Calabria

Ufficio scolastico della Calabria: “Inopportuna la scelta del preside sulla tragedia di Cutro”

La circolare ministeriale del 7 novembre sulle Manifestazioni ed eventi pubblici all’interno delle istituzioni scolastiche, invocata dal dirigente quale motivazione per la revoca dell’autorizzazione, «non riguarda eventi che hanno un significato di alto valore umanitario. Il contenuto della circolare ministeriale – ricorda Loredana Giannicola, direttore generale dell’Ufficio scolastico regionale della Calabria – richiama l’attenzione sulla necessità che i principi – puntualmente ribaditi nelle Linee guida per l’insegnamento dell’educazione civica – del pluralismo, della partecipazione, della solidarietà, del dialogo e del rispetto reciproco «ispirino la complessiva organizzazione dell’offerta formativa curricolare ed extracurricolare e l’intero svolgimento delle attività scolastiche. Ciò, evidentemente, per assolvere al dovere primario di ciascuna istituzione scolastica di promuovere lo sviluppo e la crescita di ogni singolo studente e di assicurare il benessere e l’armonia dell’intera comunità scolastica».
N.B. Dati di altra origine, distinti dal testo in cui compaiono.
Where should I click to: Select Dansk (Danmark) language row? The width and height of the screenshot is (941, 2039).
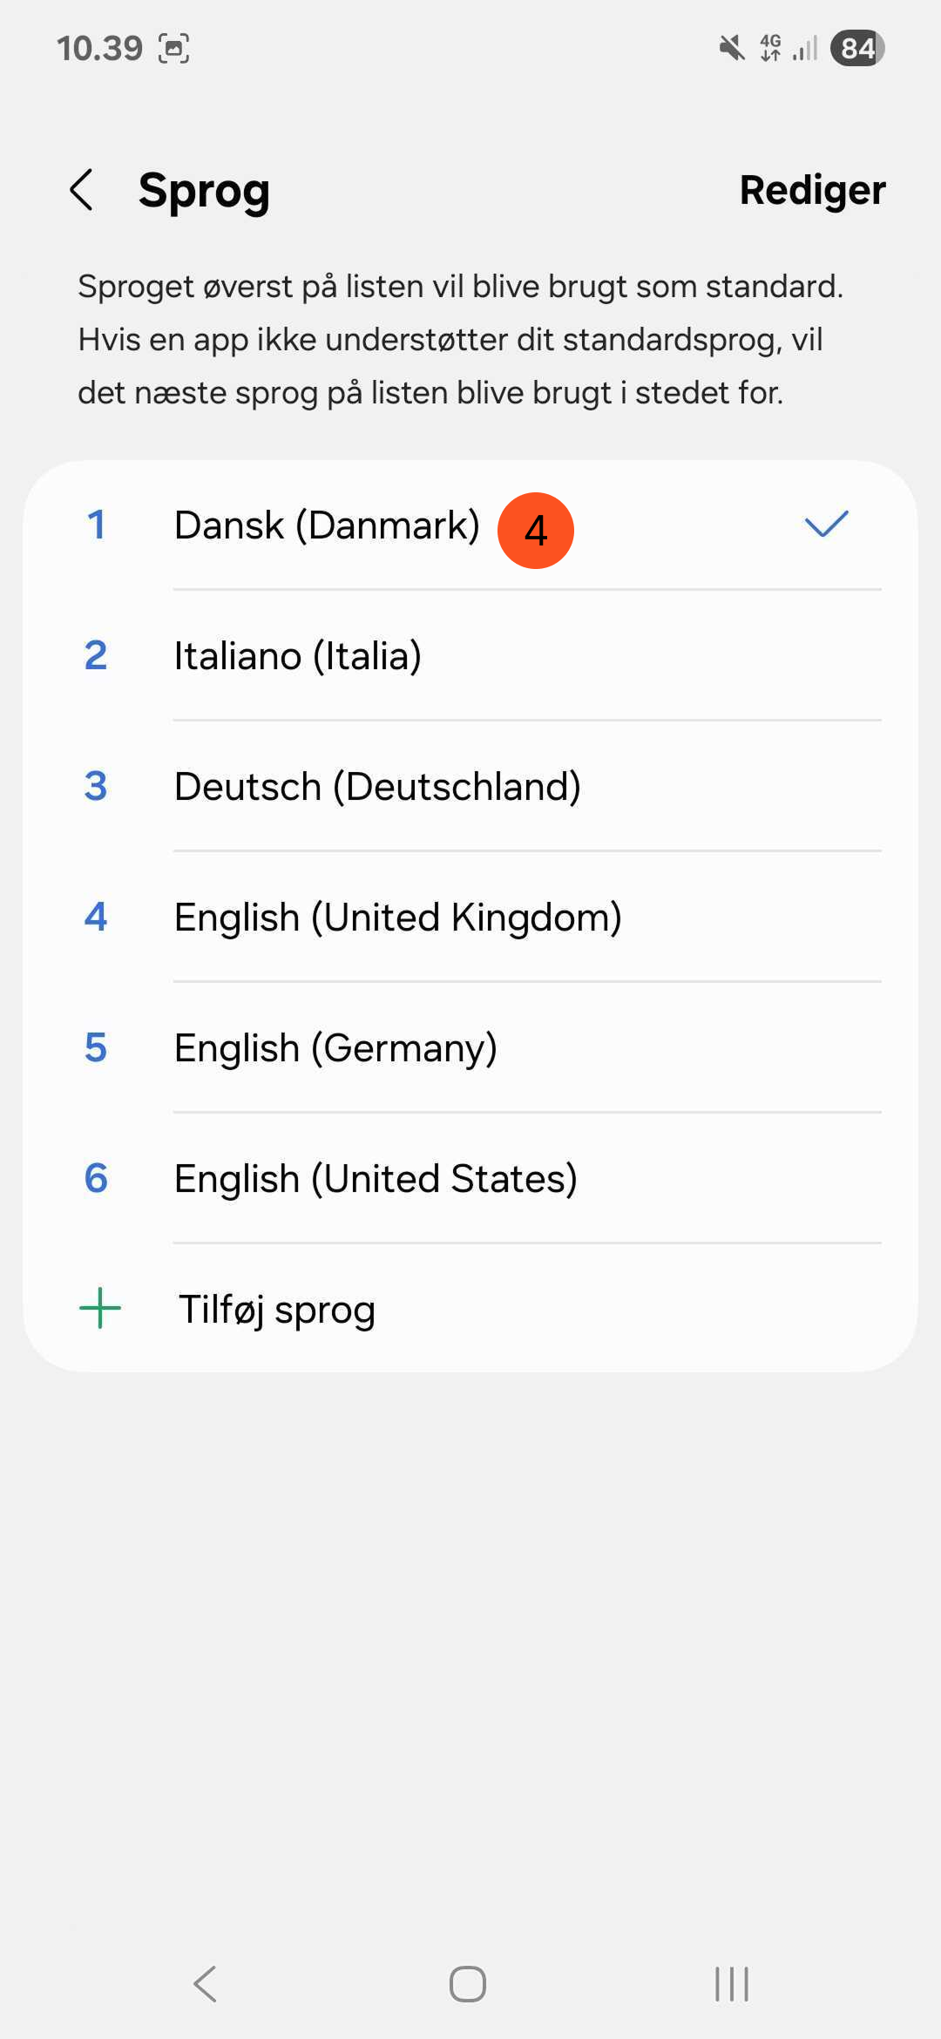coord(327,525)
“Sotto tali profili – continua la direttrice dell’Ufficio scolastico – appare importante che l’organizzazione e lo svolgimento, all’interno delle istituzioni scolastiche, di manifestazioni ed eventi pubblici di vario tipo aventi ad oggetto tematiche spesso di ampia rilevanza politica e sociale, siano caratterizzati dalla presenza di ospiti ed esperti di specifica competenza e autorevolezza. Si ritiene, infatti, che nell’organizzazione di tali eventi, il cui valore formativo rimane indiscusso, le istituzioni scolastiche, nell’ambito dell’autonomia loro riconosciuta, debbano operare in modo da assicurare il pieno rispetto dei principi del pluralismo e della libertà di opinione e garantire, in ogni caso, il dialogo costruttivo e la formazione del pensiero critico». Ma il ricordo «di un evento doloroso del nostro Paese come quello della tragedia di Cutro, che ci accomuna tutti in un unico sentimento di compassione, non può essere ricompreso nelle fattispecie contemplate dalla circolare ministeriale». Alla luce delle indicazioni della circolare, l’’Ufficio scolastico regionale per la Calabria, «ritiene inopportuno quanto disposto dal dirigente dell’IIS «Barlacchi-Lucifero» di Crotone, e lo invita a rivedere la propria posizione, a difesa dei valori fondanti della nostra Costituzione».